Baba was always best friends with Ali, who is a Hazara and Baba’s housekeeper, since the day Baba’s father took Ali in off the streets, and “Ali and Baba grew up together as childhood playmates… just like Hassan and I grew up a generation later. ” (25) Baba’s childhood actions had greatly impacted his own future, and therefore influence the childhood and future of his son, showing him to be accepting of people and not to believe the prejudices that other people talked about. In Amir’s life, Baba’s “silent” influence was likely the one of the greatest importance.

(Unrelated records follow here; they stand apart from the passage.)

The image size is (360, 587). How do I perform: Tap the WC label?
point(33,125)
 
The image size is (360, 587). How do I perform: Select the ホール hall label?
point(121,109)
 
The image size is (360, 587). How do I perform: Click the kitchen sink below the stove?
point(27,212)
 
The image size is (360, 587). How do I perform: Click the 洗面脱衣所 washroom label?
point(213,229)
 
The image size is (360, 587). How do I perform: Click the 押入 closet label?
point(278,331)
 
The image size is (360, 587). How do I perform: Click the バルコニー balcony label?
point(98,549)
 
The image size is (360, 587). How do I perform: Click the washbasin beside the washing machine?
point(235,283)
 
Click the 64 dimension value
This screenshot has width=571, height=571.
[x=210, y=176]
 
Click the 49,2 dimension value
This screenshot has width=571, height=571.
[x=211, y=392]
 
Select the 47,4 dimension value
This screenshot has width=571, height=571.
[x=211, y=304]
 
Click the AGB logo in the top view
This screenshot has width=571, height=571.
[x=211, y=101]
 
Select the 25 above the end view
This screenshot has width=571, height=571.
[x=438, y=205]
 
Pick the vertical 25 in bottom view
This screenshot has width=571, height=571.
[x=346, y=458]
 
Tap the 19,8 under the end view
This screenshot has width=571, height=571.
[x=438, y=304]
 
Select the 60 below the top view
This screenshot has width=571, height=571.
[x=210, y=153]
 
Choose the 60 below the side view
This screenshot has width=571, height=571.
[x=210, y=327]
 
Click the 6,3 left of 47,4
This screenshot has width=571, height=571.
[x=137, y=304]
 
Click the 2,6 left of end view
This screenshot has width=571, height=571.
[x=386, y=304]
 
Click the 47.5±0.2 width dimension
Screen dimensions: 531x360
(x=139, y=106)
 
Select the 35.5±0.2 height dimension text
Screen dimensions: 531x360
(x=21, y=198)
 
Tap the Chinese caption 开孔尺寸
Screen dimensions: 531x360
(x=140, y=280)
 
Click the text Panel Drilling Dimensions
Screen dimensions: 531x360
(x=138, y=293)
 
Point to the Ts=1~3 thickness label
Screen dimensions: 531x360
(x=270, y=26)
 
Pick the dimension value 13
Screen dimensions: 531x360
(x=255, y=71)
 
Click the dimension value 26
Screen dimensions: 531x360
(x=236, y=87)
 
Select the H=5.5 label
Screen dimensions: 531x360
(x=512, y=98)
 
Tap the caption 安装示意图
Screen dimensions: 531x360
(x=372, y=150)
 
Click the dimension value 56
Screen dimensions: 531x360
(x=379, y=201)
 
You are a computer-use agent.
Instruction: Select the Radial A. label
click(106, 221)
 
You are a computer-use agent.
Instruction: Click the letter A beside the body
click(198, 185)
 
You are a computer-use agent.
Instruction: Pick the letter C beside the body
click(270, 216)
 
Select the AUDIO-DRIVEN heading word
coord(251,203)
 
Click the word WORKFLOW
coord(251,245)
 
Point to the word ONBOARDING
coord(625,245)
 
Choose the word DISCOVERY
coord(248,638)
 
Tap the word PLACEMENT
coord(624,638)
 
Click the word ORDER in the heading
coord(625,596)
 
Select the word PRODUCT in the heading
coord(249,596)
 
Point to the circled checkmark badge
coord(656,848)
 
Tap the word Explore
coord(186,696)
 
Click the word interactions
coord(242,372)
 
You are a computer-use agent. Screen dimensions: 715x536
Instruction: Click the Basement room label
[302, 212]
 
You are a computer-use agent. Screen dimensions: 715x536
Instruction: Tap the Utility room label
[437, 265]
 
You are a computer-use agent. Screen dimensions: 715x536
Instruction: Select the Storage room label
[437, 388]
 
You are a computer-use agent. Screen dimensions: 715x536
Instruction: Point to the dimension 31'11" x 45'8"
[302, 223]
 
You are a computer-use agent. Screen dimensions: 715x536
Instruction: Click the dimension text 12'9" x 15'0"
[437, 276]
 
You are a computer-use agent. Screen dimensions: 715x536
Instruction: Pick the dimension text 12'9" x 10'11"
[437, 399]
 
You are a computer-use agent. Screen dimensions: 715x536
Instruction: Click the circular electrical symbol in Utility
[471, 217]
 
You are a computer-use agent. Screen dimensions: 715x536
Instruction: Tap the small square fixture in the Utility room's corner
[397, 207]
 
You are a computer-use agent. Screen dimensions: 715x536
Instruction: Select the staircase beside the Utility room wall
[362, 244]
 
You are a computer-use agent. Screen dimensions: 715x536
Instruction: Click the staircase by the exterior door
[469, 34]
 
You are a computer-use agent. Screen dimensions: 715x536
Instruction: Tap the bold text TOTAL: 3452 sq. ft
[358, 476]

Finally, while occurring later in both Amir and Baba’s lives, Baba helps Amir in the way of getting him to come out of his shell, mostly while adjusting to life in the United States. The most obvious way that Baba’s accomplishes this is by helping Amir gain the Generals daughter’s hand in marriage, in the proper Afghan way. This was the turning point in Amir’s life, where he could begin to deal with his past, because of Soraya, his new wife. “In the rear view mirror, Baba was hobbling up the Taheris’ driveway for one last fatherly duty. (163) One of the very last ways in which Baba helps Amir in America is believing in him, for once, as Amir views it. While Baba had always viewed Amir’s interest in writing to be a waste of time, in the end he actually gets Amir to believe in himself and share his work with other people. Baba showed Soraya the first story Amir had ever written, breaking the tension, and even making Soraya not “believe you can write like this. ” (172) This is one of the last things that Baba does for Amir before he passes away from cancer in his sleep, and it proves to be very important to Amir, instilling in him a onfidence that he had finally made Baba proud and had seemingly done something useful with his life. In conclusion, Baba is one of the most positive influences throughout Amir’s life due to his physical evacuation of Amir from Afghanistan, his leader-by-example mentality, and his help with Amir’s problems with shyness and timidness. Baba plays a pivotal role as a leader and a mentor, and while Amir and Baba’s relationship is strained at times, they fight through and are both better people for it.